User Guide

For performing fits with kafe2, the user need to specify the data, model function and optionally a so-called cost function. In most cases the cost function is either the method of Least-squares (“chi-squared”) or the Negative log-likelihood. All this information is then given to a FitBase-derived object. More information is given in the Fitting-section.

Then there are multiple ways of displaying and using the fit results. The results can either be used directly inside a Python-script, printed to the terminal, or plotted. For further analysis, the Contours Profiler is a very helpful tool to display parameter correlations.

General workflow with kafe2.

Datasets

When performing fits with kafe2, the data is stored in so-called data containers (DataContainerBase-derived objects). The difference between the container classes comes down to the type of data they store.

There are two types of data supported by kafe2: One-dimensional data like the lifetimes of particles following a probability density function or two-dimensional data like a current-voltage characteristic.

  • The most basic example of data is a simple series of one-dimensional data points called indexed data in kafe2 (IndexedContainer).

  • One-dimensional data can either be kept as-is or filled into a histogram (“binning”). In kafe2 these types of data and their corresponding fits are referred to as unbinned and histogram data/fits (UnbinnedContainer and HistContainer).
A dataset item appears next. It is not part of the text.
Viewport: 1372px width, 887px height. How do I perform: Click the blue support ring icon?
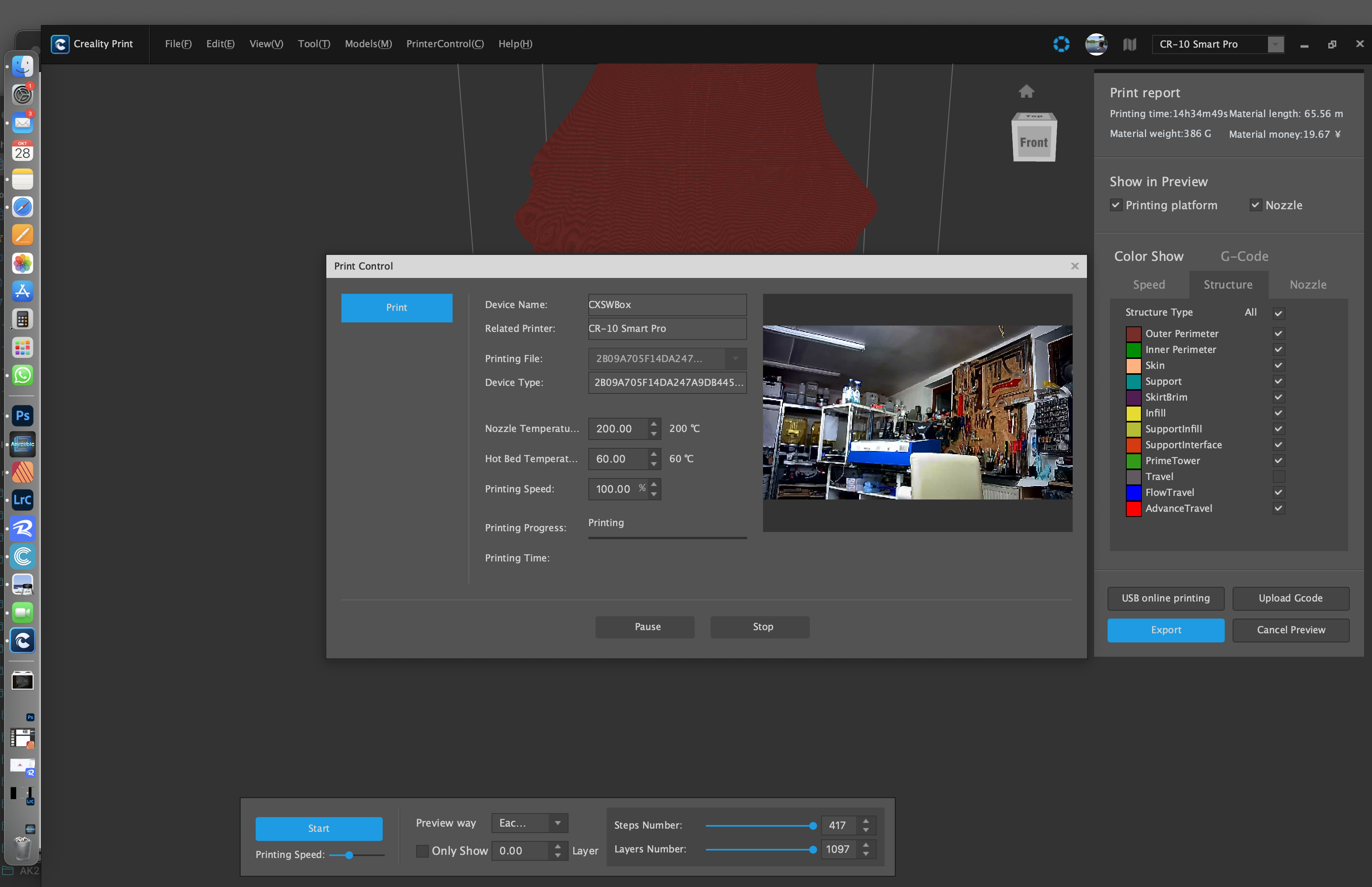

  • Two-dimensional data and the corresponding fit is referred to as XY data/fit (XYContainer).

Setting the data

Data containers are created as regular Python objects from iterables (lists, arrays, etc.) of floats.

XY Container

from kafe2 import XYContainer
# Create an XYContainer object to hold the xy data for the fit.
xy_data = XYContainer(x_data=[1.0, 2.0, 3.0, 4.0],
                      y_data=[2.3, 4.2, 7.5, 9.4])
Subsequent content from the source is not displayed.